Issue 1: March 2018

 

 

 

New course!

Immunotherapies

Module 1: Overview of the immune system; Cancer and immunity; Overview of immunotherapy; Patient population, limitations and benefits; Current research and trials.

Our new immunotherapies course is designed to support you to understand the role of immunotherapies in the treatment of cancer, and way this emerging treatment modality impacts your patients. 

Module 1 is now available and we’re pleased to share our plans for the staged release of the course.

View the course →

Subject matter expert: Developing the immunotherapies course – Helen Westman

“I am the Immuno-Oncology and Lung Cancer Care Coordinator at Royal North Shore Hospital.  I have been involved with eviQ education programs for a number of years as a facilitator for the ADAC program, and I am very excited to be involved in the development of nursing education and assessment resources for immunotherapy.  
The use of immunotherapy has become standard of care in the treatment of melanoma and lung cancer and is set to increase rapidly with many patients likely to receive an immune checkpoint inhibitor at some stage during their illness.  Currently, services are structured around chemotherapy delivery and knowledge gaps exist for nurses in the management of patients on immunotherapy and the unique spectrum of toxicities that it can cause.  That is why the development of these resources has been so important.  
The eviQ ADAC resource provided standardised evidence based information for nurses in chemotherapy delivery and the development of these new immunotherapy resources will provide the same platform for nurses involved in immunotherapy delivery.  The challenge faced by the Clinical Advisory Committee and the eviQ team has been how to communicate complex and difficult concepts to a wide nursing audience.  Through collaboration the end result are modules which are clear, interactive and easy to use and which will successfully deliver key concepts on immunotherapies and their side effects regardless of prior knowledge levels”.

Re-release: Central Venous Access Devices (CVAD)

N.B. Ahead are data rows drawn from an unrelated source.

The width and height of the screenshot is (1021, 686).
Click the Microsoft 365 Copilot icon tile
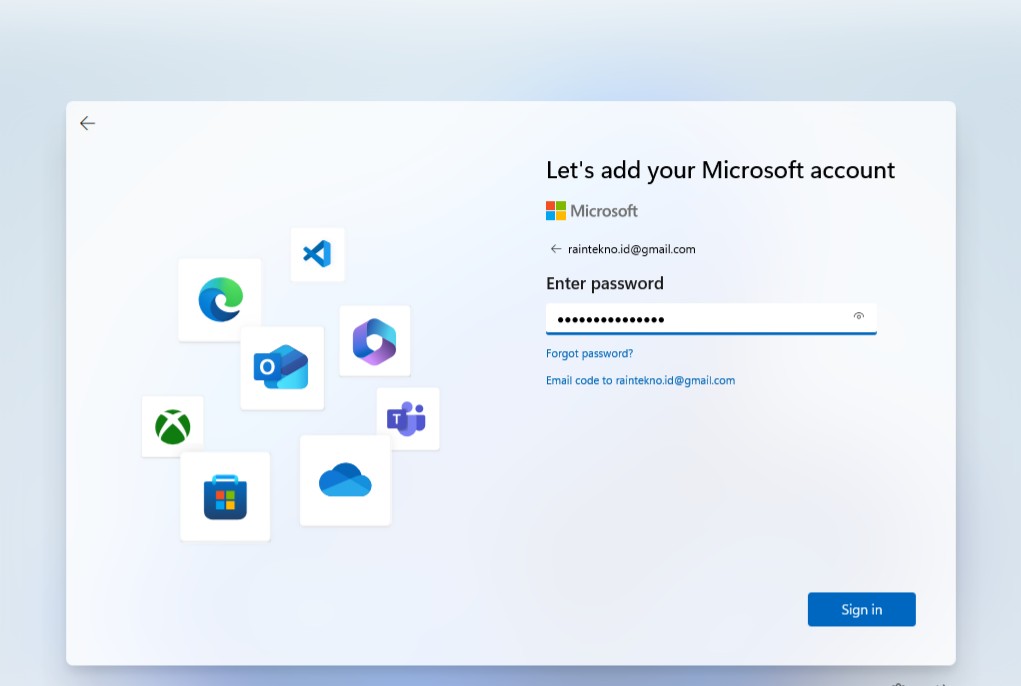pyautogui.click(x=374, y=341)
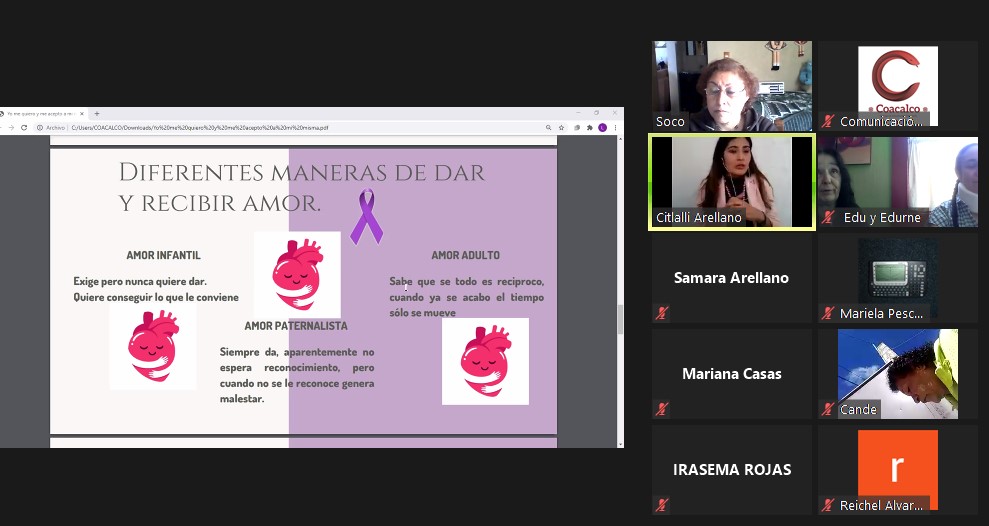Click the purple profile avatar in Chrome
Screen dimensions: 989x526
point(602,128)
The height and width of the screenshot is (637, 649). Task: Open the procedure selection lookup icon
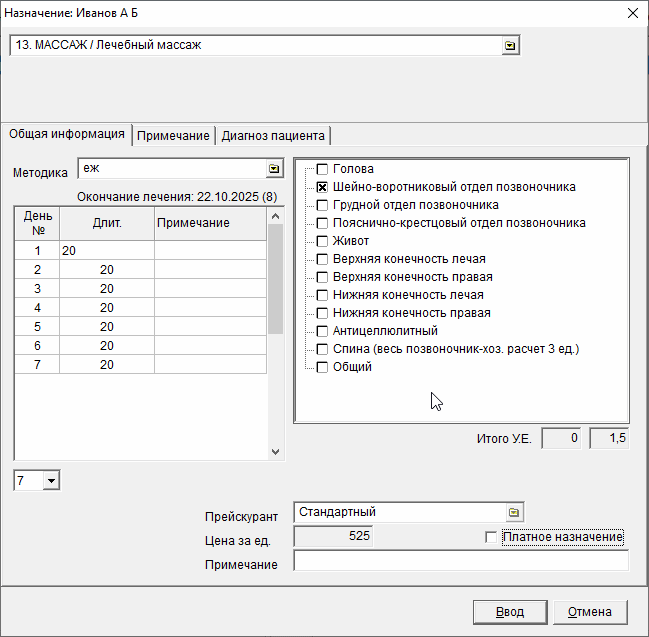(x=510, y=46)
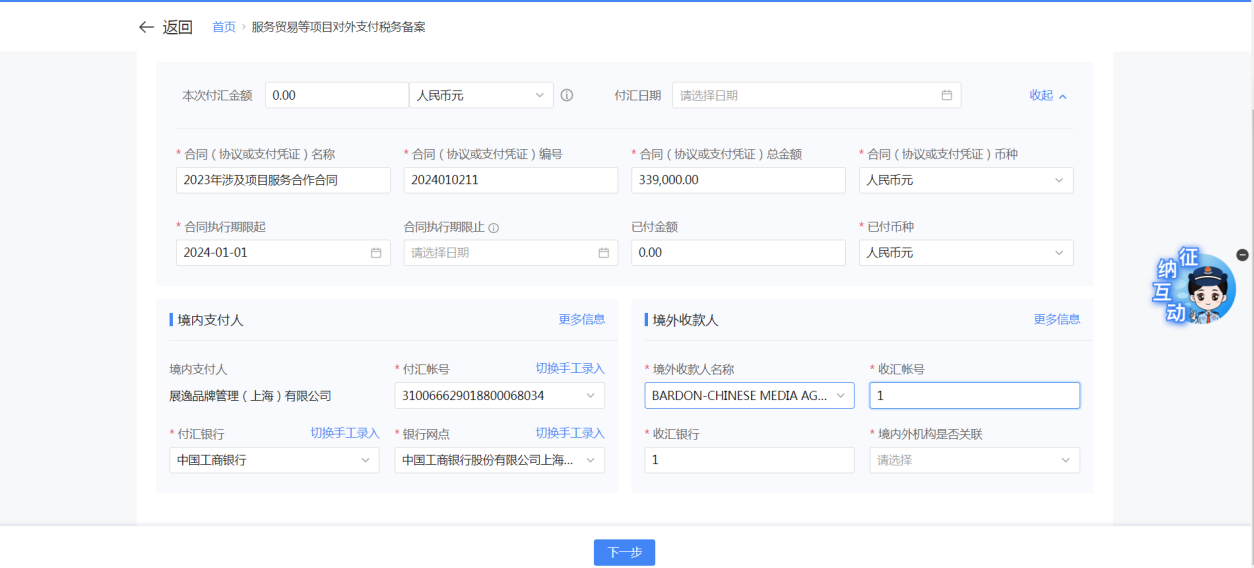
Task: Collapse section using 收起 link
Action: click(x=1048, y=96)
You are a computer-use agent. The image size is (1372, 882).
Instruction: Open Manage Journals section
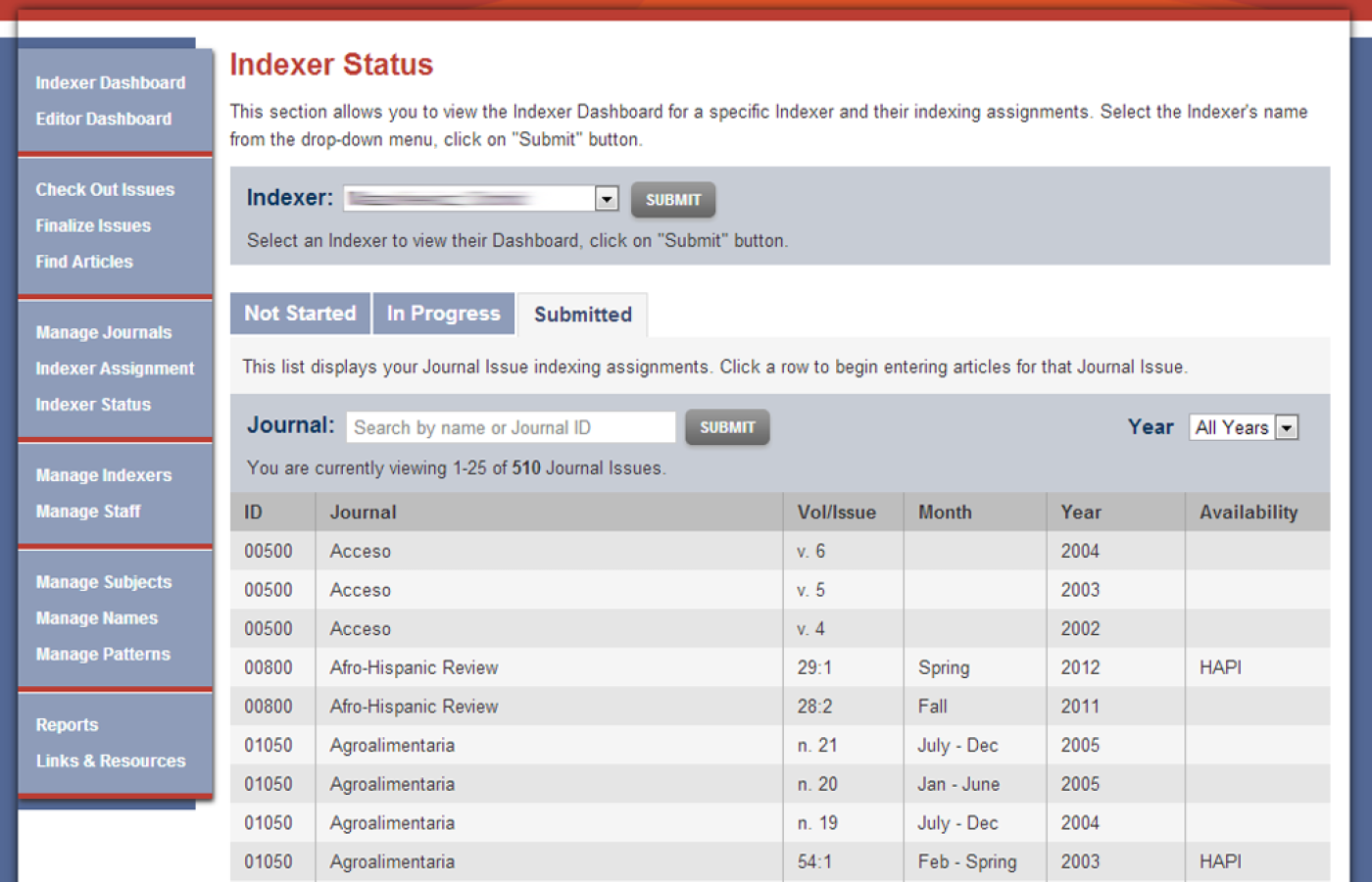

3 x modules: Principals of Central Venous Access Devices; Patient assessment and education; Care and management of Central Venous Access Devices.

We’ve made some improvements using the feedback from our module survey including:
•    Separating the module into smaller parts and activities
•    Adding images and learning activities to enhance understanding
•    Including a glossary for abbreviations

View the course →

Online discussion forum

We’ve had lots of requests for a safe space for facilitators to network, share information, ask questions and seek advice from each other – so we have launched a new discussion forum feature to support your networking needs.

The forum is restricted to facilitators only, so get to know your community and start a conversation!

Visit your online forum →

Facilitators forum - RSVP now!

We are still accepting RSVPs for the first eviQ Education face to face facilitator’s forum! The forum will take place on the 21 June 2018 at the Rydges South Bank Brisbane.

The program will run from 12.30pm – 6pm and will include a session workshopping the upcoming review of ADAC to ensure the new version best reflects your needs. The session will also feature an update on new resources, new ways of learning, a guest speaker and networking drinks. 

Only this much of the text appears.